Interface element records
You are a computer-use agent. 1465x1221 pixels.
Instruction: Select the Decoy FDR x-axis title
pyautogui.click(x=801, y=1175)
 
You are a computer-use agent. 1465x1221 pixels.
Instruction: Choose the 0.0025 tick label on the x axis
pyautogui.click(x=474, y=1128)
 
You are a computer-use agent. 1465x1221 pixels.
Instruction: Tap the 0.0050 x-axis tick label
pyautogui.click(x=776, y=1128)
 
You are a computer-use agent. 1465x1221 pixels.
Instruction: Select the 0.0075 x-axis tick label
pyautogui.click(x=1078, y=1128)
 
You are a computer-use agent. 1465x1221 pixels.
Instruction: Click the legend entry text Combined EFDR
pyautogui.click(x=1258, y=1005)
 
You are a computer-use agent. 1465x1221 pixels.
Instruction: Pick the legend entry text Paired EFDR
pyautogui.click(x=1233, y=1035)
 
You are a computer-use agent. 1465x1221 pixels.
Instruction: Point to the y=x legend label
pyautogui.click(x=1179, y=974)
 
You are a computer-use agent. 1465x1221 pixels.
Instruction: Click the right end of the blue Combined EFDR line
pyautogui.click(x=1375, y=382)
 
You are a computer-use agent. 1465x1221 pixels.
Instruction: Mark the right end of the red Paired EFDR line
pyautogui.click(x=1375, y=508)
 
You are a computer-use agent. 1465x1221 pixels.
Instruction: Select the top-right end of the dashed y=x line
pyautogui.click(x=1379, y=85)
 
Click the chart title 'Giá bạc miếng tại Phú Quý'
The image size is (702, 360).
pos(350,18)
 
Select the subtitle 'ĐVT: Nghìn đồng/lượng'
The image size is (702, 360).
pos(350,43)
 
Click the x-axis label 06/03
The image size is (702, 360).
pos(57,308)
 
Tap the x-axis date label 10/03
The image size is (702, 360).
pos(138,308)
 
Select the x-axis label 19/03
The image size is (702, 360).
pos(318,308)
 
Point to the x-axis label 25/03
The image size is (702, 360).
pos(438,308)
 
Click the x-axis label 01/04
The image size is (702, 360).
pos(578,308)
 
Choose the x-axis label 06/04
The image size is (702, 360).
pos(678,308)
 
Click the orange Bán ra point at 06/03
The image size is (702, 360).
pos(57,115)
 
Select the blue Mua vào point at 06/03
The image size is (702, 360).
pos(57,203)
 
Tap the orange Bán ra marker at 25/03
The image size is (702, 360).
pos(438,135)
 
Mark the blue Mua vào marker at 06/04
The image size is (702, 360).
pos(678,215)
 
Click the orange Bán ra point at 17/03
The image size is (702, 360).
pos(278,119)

» PROBLEM REQUIREMENTS:
Reproduce the material from its beginning through the line containing "pyautogui.click(x=1078, y=1128)", inclusive, with the requests kept, and shift every coordinate in the answers by -96.

» RESULT BELOW:
You are a computer-use agent. 1465x1221 pixels.
Instruction: Select the Decoy FDR x-axis title
pyautogui.click(x=705, y=1079)
 
You are a computer-use agent. 1465x1221 pixels.
Instruction: Choose the 0.0025 tick label on the x axis
pyautogui.click(x=378, y=1032)
 
You are a computer-use agent. 1465x1221 pixels.
Instruction: Tap the 0.0050 x-axis tick label
pyautogui.click(x=680, y=1032)
 
You are a computer-use agent. 1465x1221 pixels.
Instruction: Select the 0.0075 x-axis tick label
pyautogui.click(x=982, y=1032)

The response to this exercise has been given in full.